One Of The Former Officers Charged For Killing George Floyd Has Pleaded Guilty To A Manslaughter Charge

Another has waived his right to a trial by jury, allowing a judge to decide the case.

One of the the former Minneapolis police officers charged in the death of George Floyd has pleaded guilty to aiding and abetting manslaughter ahead of his state trial.

J. Alexander Kueng accepted the plea deal, which comes with a recommended sentence of 42 months imprisonment, just before his joint trial with former fellow officer Tou Thao was set to begin, a spokesperson for the Hennepin County District Court confirmed to BuzzFeed News.

As part of the deal, an additional charge against Kueng of aiding and abetting second-degree murder was dropped.

On May 25, 2020, Floyd was killed after then-officer Derek Chauvin kneeled on his neck for 9 minutes and 29 seconds during an arrest. Floyd, 46, repeatedly begged for help, crying out, "I can't breathe." His death was captured on video, which spread widely, sparking mass protests and a nationwide reckoning on anti-Black racism and deadly police brutality.

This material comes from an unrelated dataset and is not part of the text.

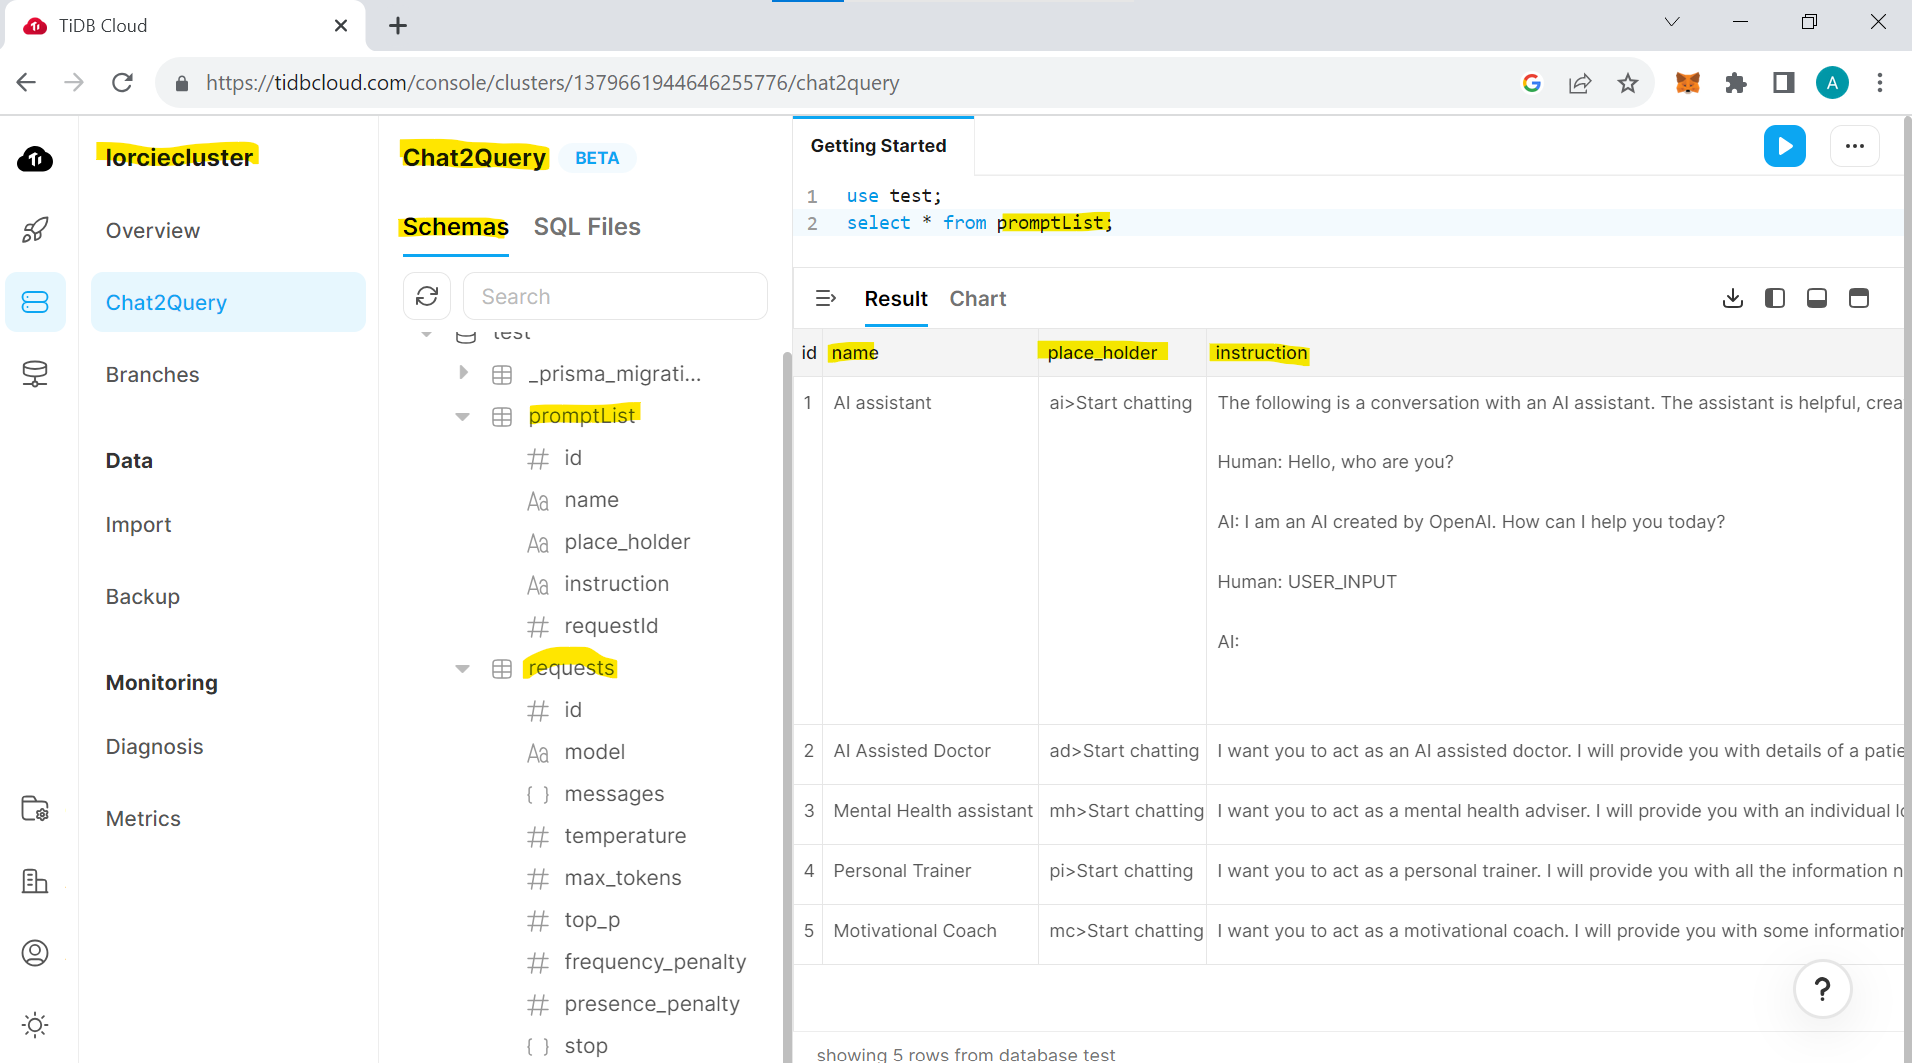Download the query results
1912x1063 pixels.
click(x=1733, y=298)
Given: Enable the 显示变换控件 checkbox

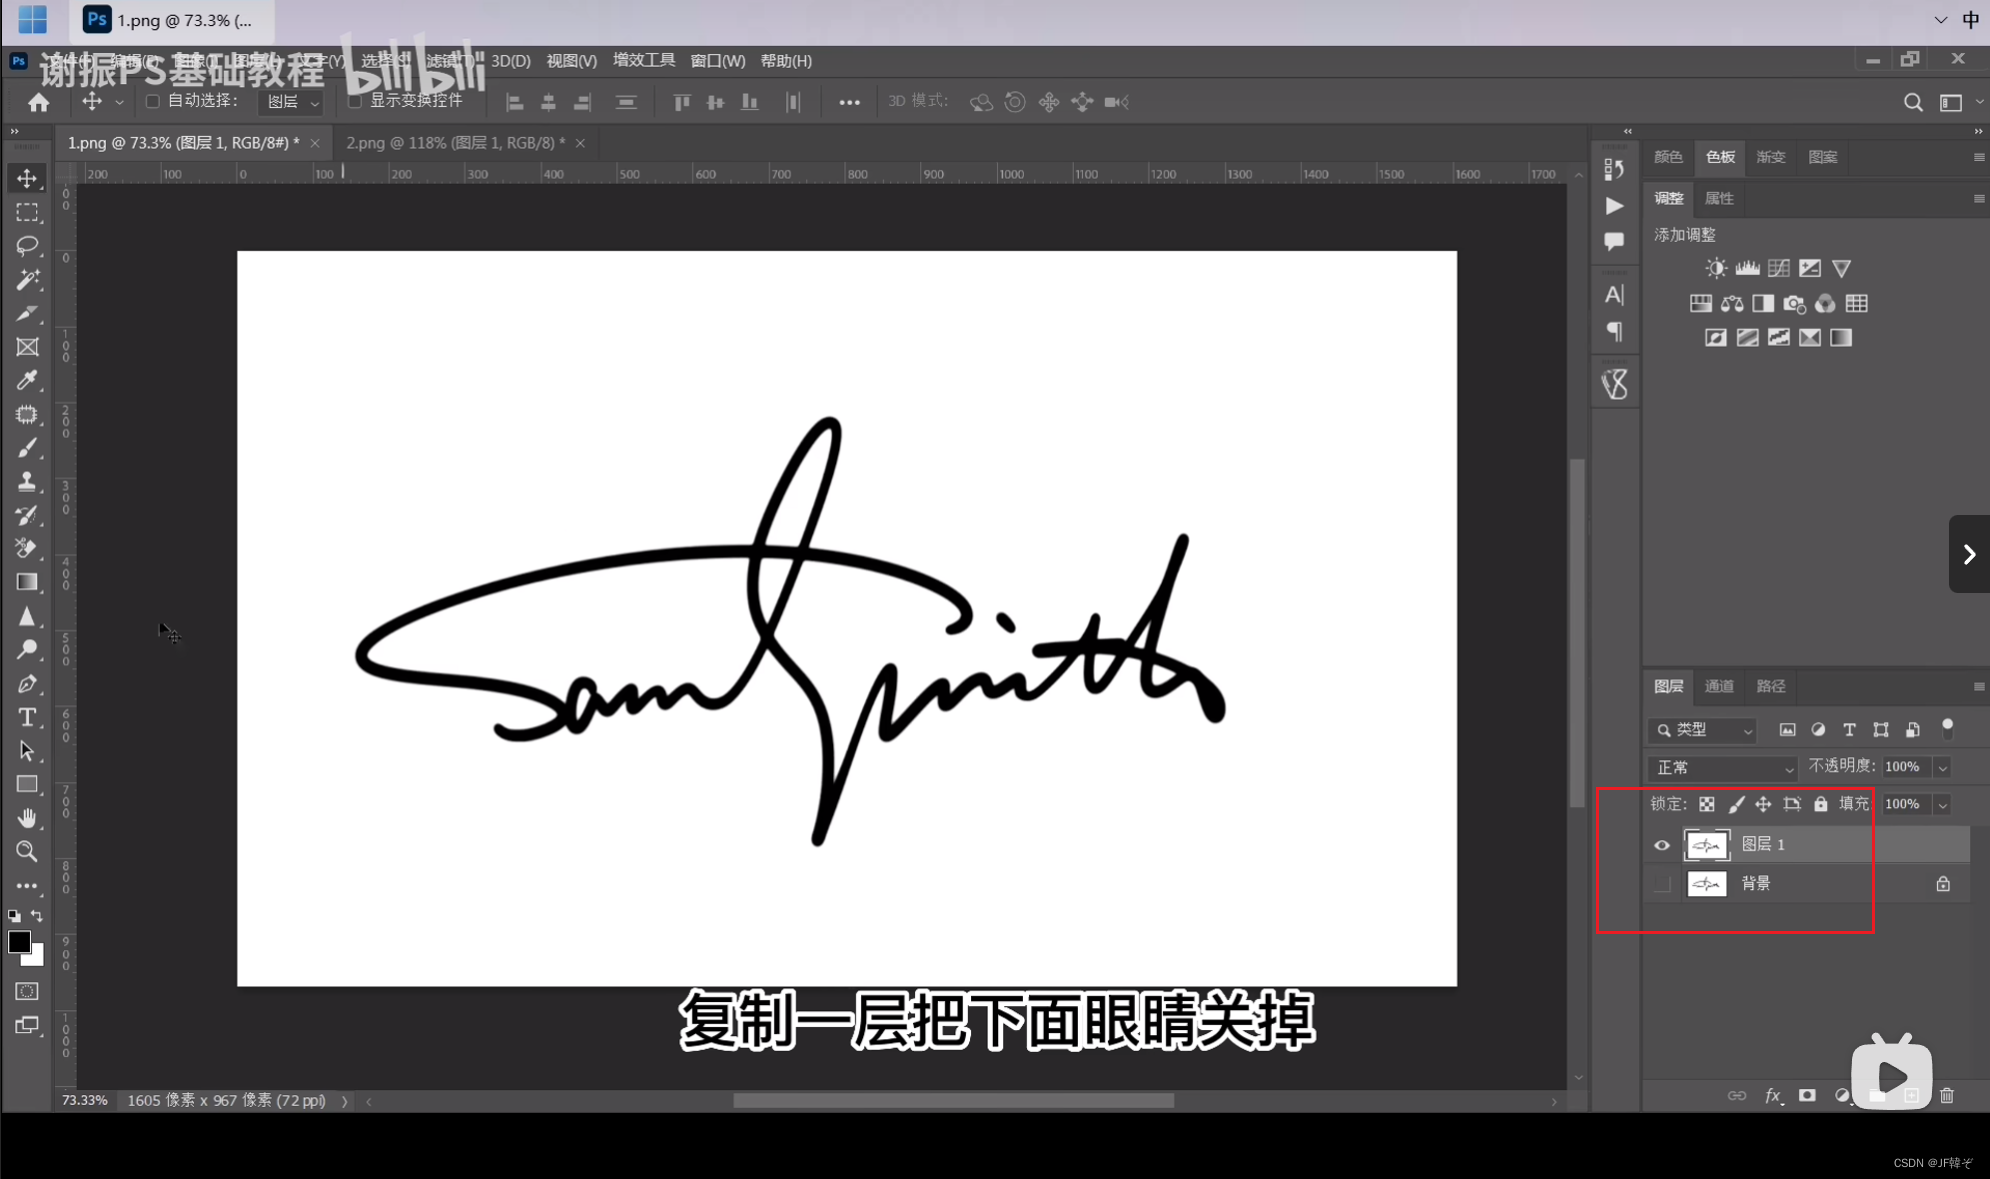Looking at the screenshot, I should point(354,101).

Chauvin was convicted of murdering Floyd, and he was sentenced to 21 years in federal prison in July. He is concurrently serving a 22-and-a-half-year prison sentence on state charges.

Kueng pleading guilty on Monday was a reversal of his original decision to reject the plea deal. Thao also rejected the deal in August, saying that to take it "would be lying," the Associated Press reported at the time.

Thao did not join Kueng in changing course Monday, but did waive his right to a trial by jury, allowing the judge to decide the case.

Kueng, Thao, and fellow former officer Thomas Lane are already serving federal prison sentences, having previously been found guilty on federal charges of violating Floyd's civil rights for failing to intervene in his killing.

During the federal trial for Kueng, Thao, and Lane, prosecutors argued that they failed to intervene and provide medical aid to Floyd, instead just standing by as he died a "slow, agonizing death."

"Each made a conscious choice over and over again," Samantha Trepel, a special litigation counsel from the Department of Justice’s Civil Rights Division, said during the trial. "They chose not to intervene and stop Chauvin as he killed a man. They chose not to protect George Floyd, the man they handcuffed."